=== WHAT IS REQUIRED ===
Reproduce the part of the hub motor thread that begins at the words "## Daanii (Sep" and stops after "account at johnatevw.".
--- Begin PASSAGE TO READ ---
# 10 KW Hub motor with 15 inch rim



## Bowser330 (Jun 15, 2008)

ScottBear said:


> I am fairly new to this EV thing... I am looking at bringing in some 10KW DC brushless hub motors from Hong Kong for testing purposes... They are rated at 48 to 300 V and 200A to 400A... They are equipped with a brake rotor and rim for 15 inch tires... Of course the price comes down with the total number but I am committed to 20 at $1000 each so if any one would be interested in a couple let me know... They would be FOB from Phoenix... I have dealt with the man I am using for this deal before and he has always been reliable... I am having him track down some more technical data so I will keep you updated... If there is something you want to know then ask me and I can get an answer...


The technical data would be good, dimensional data and weight as well as more details on the power rating....is 10kw the continuous rating? what is the peak?
300V & 200A = 60kw peak seems like a lot for a brushless hub motor...


----------



## Daanii (Sep 3, 2009)

ScottBear said:


> Of course the price comes down with the total number but I am committed to 20 at $1000 each so if any one would be interested in a couple let me know... They would be FOB from Phoenix...


If they work at 48 Volts I might be interested in buying two. How much do they weigh? What kind of controller do you use with them? Feel free to send me an email to my hotmail account at johnatevw.


----------



## ScottBear (Sep 20, 2008)

yes at 300 V and 200A that is 60 Kw... My man tells me that the motor is 10 Kw constant and can handle 18 to 20 Kw for a short time... I am trying to get better info but with his engrish I am not sure how that is going to work out... As for controllers, I am going to use a home made one...


----------



## Woodsmith (Jun 5, 2008)
--- End PASSAGE TO READ ---
--- Begin DATASET EXCERPT ---
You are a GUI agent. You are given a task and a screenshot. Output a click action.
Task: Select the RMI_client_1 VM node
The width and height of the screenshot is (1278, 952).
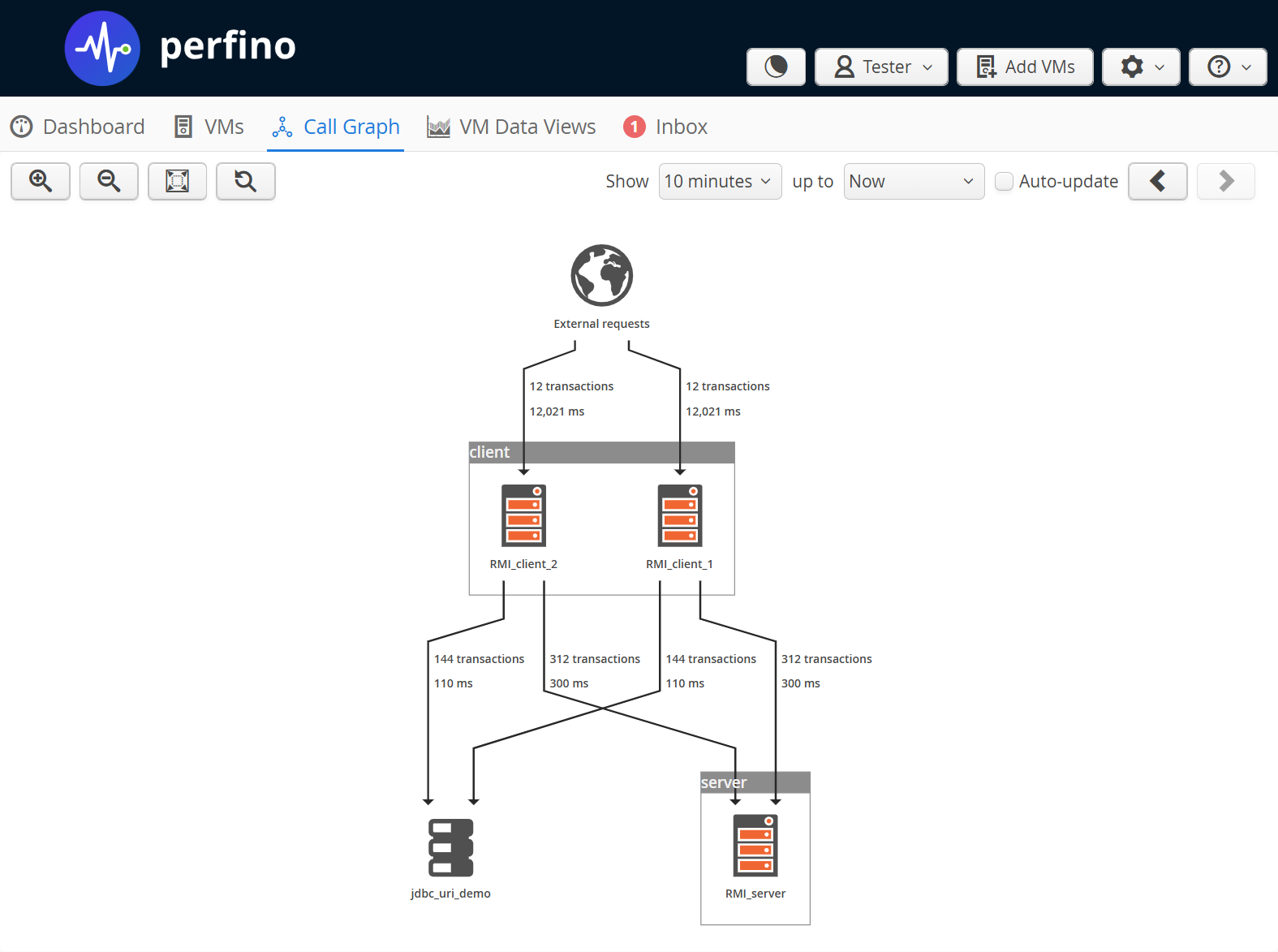click(680, 516)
--- End DATASET EXCERPT ---
=== TASK ANSWER ===
## Daanii (Sep 3, 2009)

ScottBear said:


> Of course the price comes down with the total number but I am committed to 20 at $1000 each so if any one would be interested in a couple let me know... They would be FOB from Phoenix...


If they work at 48 Volts I might be interested in buying two. How much do they weigh? What kind of controller do you use with them? Feel free to send me an email to my hotmail account at johnatevw.